Di tempat terpisah, Koordinator Komunitas Narmada Bali, Teddy C Putra mengatakan bahwa tingkat literasi digital Indonesia masih dalam kategori rendah. Hal ini ditunjukan dari mudahnya masyarakat untuk mengkonsumsi hoax kemudian turut serta menyebarkan hoax tersebut. 

“Selain tingkat literasi digital yang rendah, tingkat pendidikan juga mempengaruhi. Hari ini pengguna gadget juga tidak didukung dengan literasi dulu, termasuk juga penggunaan sosial media. Jadi mereka punya social tools, tapi minim dengan social skills,” kata Teddy C Putra.

Menurut Teddy upaya yang dapat dilakukan dalam meningkatkan literasi digital adalah gerakan kolaborasi yang melibatkan unsur pemerintah, LSM,  dan masyarakat dalam memberikan sosialisasi dan pemahaman tentang literasi digital, termasuk didalamnya apa yang boleh dan tidak boleh dilakukan didunia digital kepada masyarakat luas.

“Jika kolaborasi dan kesepahaman itu bisa berjalan, yakinlah meski belum merata, tingkat literasi digital masyarakat Indonesia akan lebih tinggi lagi,” ujarnya.

Baca juga :  PDI-P Denpasar Target Raih 50 persen Kursi DPRD Pemilu 2024

Pemilu Rentan Jadi Momen Penyebaran Hoax 

Sementara itu pengamat komunikasi sekaligus Akademisi Universitas Udayana, Ras Amanda mengatakan bahwa momentum Pemilu sangat rentan menjadi ajang penyebaran hoax atau berita bohong. Hal ini lantaran kemenangan dalam sebuah pertarungan Pemilu sangat berkaitan dengan bagaimana  opini publik terhadap citra  sang politisi yang bertarung.

“Pembentukan opini sangat ditentukan oleh perang wacana.

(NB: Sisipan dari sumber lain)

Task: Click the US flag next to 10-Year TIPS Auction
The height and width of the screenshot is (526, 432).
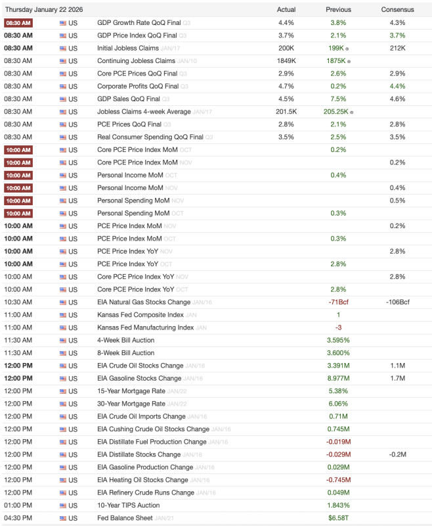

Untuk para pencari suara membentuk opini dan memenangkan hati dilakukan dengan menggunakan wacana atau pesan-pesan tertentu entah baik ataupun tidak baik seperti menyerang lawan politik dengan pesan tertentu yang menyudutkan,” terangnya.

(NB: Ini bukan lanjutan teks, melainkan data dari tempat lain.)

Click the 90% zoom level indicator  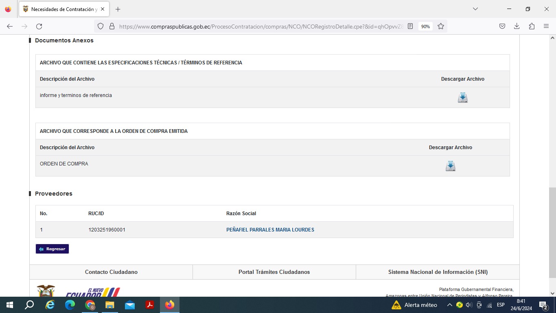[x=425, y=26]
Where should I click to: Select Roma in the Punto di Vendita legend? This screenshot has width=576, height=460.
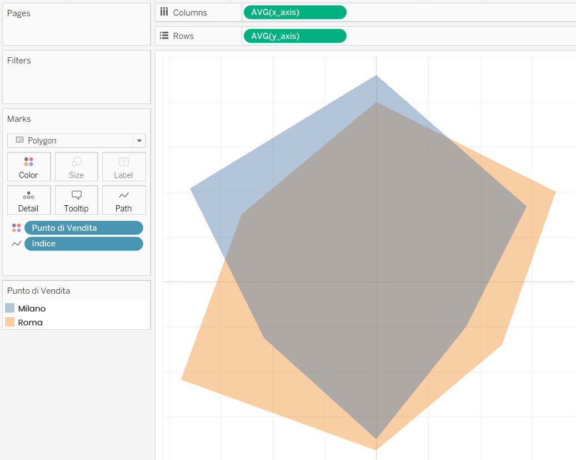pos(31,322)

Menurut Ras Amanda, pada situasi inilah terkadang miss informasi digunakan para politisi atau tim pemenangan dalam rangka kepentingan tertentu untuk membentuk citra diri si politisi atau lawan politik di mata publik 

“Pertempuran pembentukan citra ini banyak menggunakan berita-berita bohong atau berita-berita yang dibuat seakan-akan benar atau yang lainya. Jadi untuk memenangkan suatu suara itu adalah memenangkan wacana sehingga memenangkan hati pemilih,” ungkapnya. 

Baca juga :  Pengamat Sebut Baliho Tidak Efektif sebagai Taktik Gait Suara

Berkaca dari Pemilu tahun 2019 berdasarkan rilis Kementerian Komunikasi dan Informatika menunjukan temuan terdapat 3.356 sebaran hoaks di berbagai platform media sosial sejak Agustus 2018 hingga 30 September 2019.

Jumlah hoaks terbanyak ditemukan pada bulan April 2019 yang bertepatan dengan momentum pesta demokrasi Pilpres dan Pileg. Dimana pada bulan tersebut hoaks yang ditemukan sebanyak 501 hoaks, disusul bulan Maret berjumlah 453 dan bulan Mei 402 hoaks.

Dari hasil temuan Kementerian Komunikasi dan Informatika jumlah hoaks terus mengalami peningkatan hingga April 2019. Adapun rincian lengkap jumlah hoaks selama satu periode tersebut. Agustus 2018 (25), September (27), Oktober (53), November (63), Desember (75), Januari 2019 (175), Februari (353), Maret (453), April (501), Mei (402), Juni (330), Juli (348), Agustus (271), dan September (280).